**BRIEF:** Only one stretch of the data below is needed. Output the lines from the one with "Task: Toggle visibility" up to and including the one with "You are a computer-use agent. Image", exactly as they stand.
======== DATA RECORDS
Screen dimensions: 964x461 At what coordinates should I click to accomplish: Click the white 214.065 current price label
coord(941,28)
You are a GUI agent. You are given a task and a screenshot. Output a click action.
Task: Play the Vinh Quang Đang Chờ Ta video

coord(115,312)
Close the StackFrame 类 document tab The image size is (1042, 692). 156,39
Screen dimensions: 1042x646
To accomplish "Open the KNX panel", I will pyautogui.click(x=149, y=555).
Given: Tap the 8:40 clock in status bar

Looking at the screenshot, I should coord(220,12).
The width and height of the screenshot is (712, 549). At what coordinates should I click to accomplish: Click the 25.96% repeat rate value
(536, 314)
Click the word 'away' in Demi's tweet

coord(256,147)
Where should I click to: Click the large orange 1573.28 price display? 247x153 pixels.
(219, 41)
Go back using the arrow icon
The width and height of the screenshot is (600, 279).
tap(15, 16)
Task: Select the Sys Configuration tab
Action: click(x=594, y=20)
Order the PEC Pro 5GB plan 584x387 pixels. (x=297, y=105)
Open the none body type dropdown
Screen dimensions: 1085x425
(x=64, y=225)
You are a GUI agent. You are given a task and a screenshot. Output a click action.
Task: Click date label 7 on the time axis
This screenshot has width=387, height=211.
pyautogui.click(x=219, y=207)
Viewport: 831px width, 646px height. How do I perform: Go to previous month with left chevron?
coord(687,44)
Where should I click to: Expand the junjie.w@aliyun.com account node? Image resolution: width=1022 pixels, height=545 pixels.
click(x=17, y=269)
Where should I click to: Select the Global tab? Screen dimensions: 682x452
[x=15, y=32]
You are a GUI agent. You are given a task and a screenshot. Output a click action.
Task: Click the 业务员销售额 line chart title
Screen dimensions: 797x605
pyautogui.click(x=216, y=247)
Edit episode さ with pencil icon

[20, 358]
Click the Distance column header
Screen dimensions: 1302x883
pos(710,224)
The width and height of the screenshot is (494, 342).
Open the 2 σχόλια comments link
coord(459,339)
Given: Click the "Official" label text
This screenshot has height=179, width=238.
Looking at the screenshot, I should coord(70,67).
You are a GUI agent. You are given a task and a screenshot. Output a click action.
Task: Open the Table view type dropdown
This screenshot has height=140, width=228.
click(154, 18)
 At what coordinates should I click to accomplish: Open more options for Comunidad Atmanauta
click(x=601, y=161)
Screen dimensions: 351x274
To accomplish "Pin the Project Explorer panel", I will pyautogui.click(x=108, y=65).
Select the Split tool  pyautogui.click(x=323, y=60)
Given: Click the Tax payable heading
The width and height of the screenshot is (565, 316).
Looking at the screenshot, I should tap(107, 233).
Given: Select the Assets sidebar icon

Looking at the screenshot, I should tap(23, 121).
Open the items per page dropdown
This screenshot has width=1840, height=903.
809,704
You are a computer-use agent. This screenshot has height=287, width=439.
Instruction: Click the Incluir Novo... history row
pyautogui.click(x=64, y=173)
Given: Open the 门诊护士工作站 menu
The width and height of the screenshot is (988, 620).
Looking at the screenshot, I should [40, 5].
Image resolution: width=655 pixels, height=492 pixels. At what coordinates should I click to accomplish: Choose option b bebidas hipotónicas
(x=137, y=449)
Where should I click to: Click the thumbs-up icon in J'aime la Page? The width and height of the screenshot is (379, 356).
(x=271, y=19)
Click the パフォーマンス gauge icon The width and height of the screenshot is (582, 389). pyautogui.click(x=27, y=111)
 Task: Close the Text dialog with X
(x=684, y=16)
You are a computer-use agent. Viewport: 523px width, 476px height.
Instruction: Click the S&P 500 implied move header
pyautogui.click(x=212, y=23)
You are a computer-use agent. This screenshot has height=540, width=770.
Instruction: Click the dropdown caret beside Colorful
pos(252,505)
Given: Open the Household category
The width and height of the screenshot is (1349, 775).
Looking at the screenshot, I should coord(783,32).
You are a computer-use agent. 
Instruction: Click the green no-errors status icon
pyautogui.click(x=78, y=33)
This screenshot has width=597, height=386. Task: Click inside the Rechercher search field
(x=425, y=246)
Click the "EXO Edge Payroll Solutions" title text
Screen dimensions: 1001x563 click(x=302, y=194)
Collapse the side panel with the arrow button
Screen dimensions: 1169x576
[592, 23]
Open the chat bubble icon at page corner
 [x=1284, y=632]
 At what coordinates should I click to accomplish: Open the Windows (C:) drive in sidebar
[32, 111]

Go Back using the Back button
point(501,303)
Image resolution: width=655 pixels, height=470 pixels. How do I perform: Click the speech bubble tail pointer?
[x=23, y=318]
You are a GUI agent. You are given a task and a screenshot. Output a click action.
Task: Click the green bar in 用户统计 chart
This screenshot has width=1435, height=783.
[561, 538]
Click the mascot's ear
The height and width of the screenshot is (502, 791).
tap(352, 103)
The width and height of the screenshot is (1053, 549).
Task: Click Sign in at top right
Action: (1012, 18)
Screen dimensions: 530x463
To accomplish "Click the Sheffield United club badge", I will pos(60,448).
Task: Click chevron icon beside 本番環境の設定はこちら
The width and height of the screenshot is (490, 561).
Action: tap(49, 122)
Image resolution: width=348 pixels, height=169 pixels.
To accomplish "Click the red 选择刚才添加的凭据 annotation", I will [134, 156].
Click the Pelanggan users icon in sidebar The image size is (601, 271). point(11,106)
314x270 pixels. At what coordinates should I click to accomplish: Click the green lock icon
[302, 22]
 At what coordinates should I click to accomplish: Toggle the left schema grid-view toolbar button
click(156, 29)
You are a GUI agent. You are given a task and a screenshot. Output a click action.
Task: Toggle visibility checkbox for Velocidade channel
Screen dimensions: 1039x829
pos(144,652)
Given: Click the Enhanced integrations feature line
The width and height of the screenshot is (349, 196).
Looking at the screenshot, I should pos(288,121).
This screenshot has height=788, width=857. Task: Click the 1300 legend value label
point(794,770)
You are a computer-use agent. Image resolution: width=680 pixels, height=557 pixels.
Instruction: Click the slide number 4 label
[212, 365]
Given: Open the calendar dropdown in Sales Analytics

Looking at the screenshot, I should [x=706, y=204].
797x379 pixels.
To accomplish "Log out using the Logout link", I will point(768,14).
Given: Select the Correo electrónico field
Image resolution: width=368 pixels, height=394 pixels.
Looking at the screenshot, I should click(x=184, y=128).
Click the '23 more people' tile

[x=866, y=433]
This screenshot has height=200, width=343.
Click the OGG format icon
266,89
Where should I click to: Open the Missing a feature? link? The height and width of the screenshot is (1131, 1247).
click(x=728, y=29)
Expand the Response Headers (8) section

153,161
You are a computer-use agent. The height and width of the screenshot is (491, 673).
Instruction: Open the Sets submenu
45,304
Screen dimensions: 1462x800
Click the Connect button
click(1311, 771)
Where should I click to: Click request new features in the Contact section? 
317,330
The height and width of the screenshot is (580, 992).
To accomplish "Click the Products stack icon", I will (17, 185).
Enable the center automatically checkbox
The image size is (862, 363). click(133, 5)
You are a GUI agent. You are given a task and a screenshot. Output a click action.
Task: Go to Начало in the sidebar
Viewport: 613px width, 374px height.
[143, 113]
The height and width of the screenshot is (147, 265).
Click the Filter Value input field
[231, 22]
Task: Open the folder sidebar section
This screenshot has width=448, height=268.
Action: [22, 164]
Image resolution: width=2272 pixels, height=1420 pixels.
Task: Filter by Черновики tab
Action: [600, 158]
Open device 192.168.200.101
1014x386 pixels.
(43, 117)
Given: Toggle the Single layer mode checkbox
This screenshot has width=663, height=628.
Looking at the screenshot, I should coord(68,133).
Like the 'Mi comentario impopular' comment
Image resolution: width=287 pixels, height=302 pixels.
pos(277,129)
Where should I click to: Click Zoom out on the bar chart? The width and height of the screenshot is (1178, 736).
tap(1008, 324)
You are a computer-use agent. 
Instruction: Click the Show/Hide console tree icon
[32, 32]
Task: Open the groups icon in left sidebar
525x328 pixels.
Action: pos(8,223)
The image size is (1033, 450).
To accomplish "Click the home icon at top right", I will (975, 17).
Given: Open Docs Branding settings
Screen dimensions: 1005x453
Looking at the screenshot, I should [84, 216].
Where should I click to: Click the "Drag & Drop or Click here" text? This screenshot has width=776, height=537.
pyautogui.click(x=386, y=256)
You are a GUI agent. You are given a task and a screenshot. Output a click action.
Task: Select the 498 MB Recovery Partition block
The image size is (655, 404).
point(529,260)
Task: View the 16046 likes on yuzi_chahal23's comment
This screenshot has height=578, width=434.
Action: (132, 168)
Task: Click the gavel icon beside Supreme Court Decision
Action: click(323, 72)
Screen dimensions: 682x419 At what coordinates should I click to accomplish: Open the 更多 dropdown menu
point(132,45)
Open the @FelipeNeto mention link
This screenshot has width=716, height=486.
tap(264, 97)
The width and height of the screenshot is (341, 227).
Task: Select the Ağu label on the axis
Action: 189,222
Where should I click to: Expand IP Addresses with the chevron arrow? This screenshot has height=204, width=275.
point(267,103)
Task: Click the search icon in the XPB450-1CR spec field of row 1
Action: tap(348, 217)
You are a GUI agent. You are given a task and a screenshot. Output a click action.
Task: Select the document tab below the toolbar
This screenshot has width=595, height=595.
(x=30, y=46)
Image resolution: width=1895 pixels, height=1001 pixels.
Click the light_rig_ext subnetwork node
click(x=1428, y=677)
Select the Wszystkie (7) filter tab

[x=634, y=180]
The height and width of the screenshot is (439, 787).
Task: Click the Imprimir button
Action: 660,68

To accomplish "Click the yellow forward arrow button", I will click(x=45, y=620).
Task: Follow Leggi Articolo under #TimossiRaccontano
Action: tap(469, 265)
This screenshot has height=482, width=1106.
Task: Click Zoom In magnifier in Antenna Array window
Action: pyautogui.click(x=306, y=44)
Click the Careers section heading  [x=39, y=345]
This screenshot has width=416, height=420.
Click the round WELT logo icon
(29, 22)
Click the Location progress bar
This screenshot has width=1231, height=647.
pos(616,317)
================
**RESULT:**
Task: Toggle visibility checkbox for Velocidade channel
Screen dimensions: 1039x829
pos(144,652)
Given: Click the Enhanced integrations feature line
The width and height of the screenshot is (349, 196).
Looking at the screenshot, I should pos(288,121).
This screenshot has height=788, width=857. Task: Click the 1300 legend value label
point(794,770)
You are a computer-use agent. Image resolution: width=680 pixels, height=557 pixels.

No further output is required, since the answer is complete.